PSS History

1858-1859 Session

Appeal for more Lecturers

At the start of the Session, PSS Members received a letter encouraging them to contribute Papers to the Society.  The letter said:

"One of the main objects of the Society is to promote the advance of the Art by affording a means of mutual communication in reference to new discoveries, new adaptations, new methods of manipulation

There can be no doubt that almost every member of the Society has made discoveries of importance in the process to which he devotes himself which, if made public would greatly facilitate the progress of others."

Monthly Meetings

During the Session, all lecturers except Lyndon Smith were PSS Members.  Their  subjects were: 

The Pyrenees .............................................. Rev T M Raven

The Alabastine Process ............................. JT Taylor

The Law of Copyright and Photography .... JM Duncan

The Wet Collodion Process and Printing .. Lyndon Smith

Actinic Phenomena ......................................Prof.

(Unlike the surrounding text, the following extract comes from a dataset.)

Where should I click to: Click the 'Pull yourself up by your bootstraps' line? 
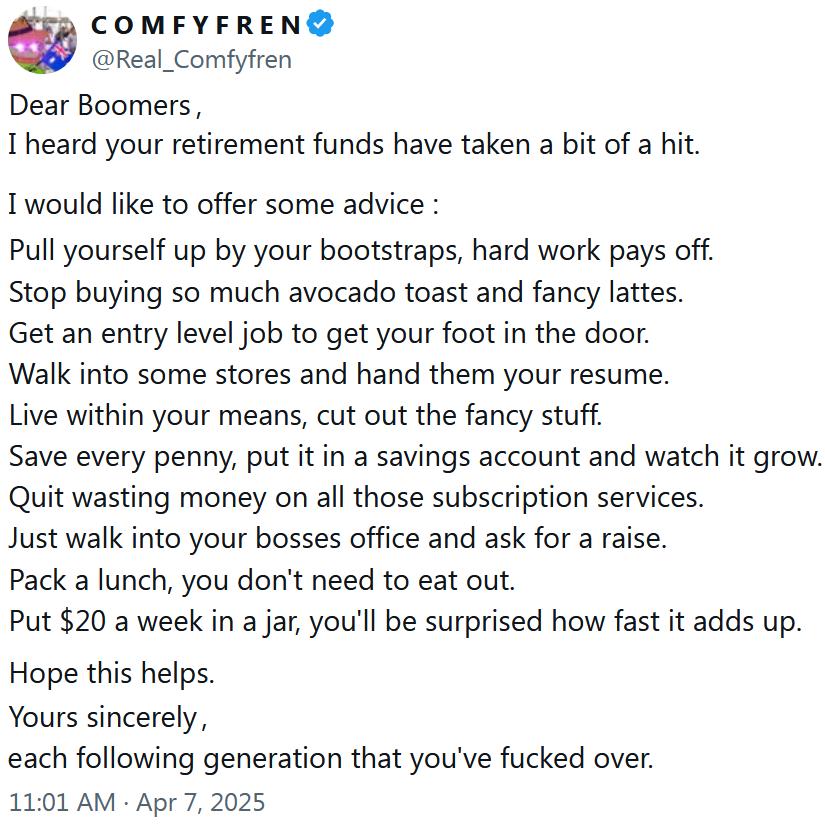pos(361,250)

George Wilson

Glycerine in the Collodion Process ........... CGH Kinnear

More New Members

In early1859, a variety of photographers, artists and professional gentleman joined the Society; 25 new Members in the first 4 months including: 

-  George Washington Wilson, photographer, Aberdeen

-    Miss Taylor, photographer, George Street, Edinburgh.  [It was an unusual event to attract a lady who was not a titled Lady.]

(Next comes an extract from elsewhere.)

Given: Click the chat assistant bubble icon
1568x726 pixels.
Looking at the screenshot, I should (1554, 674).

-    Melville S Swinton of the Bengal Civil Service, Edinburgh, and

-    Peter Dow, Station Master, Linlithgow, adding a little variety to the occupation of the members, amongst the Professors, Doctors, Teachers, Lawyers and other professional gentlemen.

Silver Medal for TM Raven and Lyndon Smith

A Competitive Photographic Exhibition was held in 1859.  Two Silver Medals were awarded, chosen by a vote amongst the PSS Members.  By a clear majority, the winners were:

-  Best Photograph in the Exhibition by an Artist 

  Mr Lyndon Smith:  "The Rising Mist " (Calotype)

-  Best Photograph in the Exhibition by a Member of the Society

  Rev TM Raven:  "Pierrefitte"  (Calotype)

Both the Medal winners had delivered Papers to PSS during the 1858 - 59 Session.

Gold Medal for Fox Talbot

The Committee also took the unusual step of awarding a Gold Medal in March 1859.  The Society had voted unanimously that this medal should be awarded to Fox Talbot:

 "in consideration  of his discoveries in Photography."


David Likar, Melbourne, Victoria, Australia has raised the question of whether or not the Photographic Society of Scotland might have been the first photographic society in Great Britain and Ireland to offer prize medals.

If you know the answer to this, please email me.  Thank you

David added:

"The Photographic Society of London (now the Royal Photographic Society) introduced its large silver Exhibition Medal in 1863.

The reasons given for its introduction were:

1.  To boost flagging interest in there exhibitions.

2.  They had been inspired by the large bronze medals awarded in the 1862 Great Exhibition in London.

3.  The Photographic Society of Scotland had been awarding medals at their exhibitions, but the Photographic Society of London had not."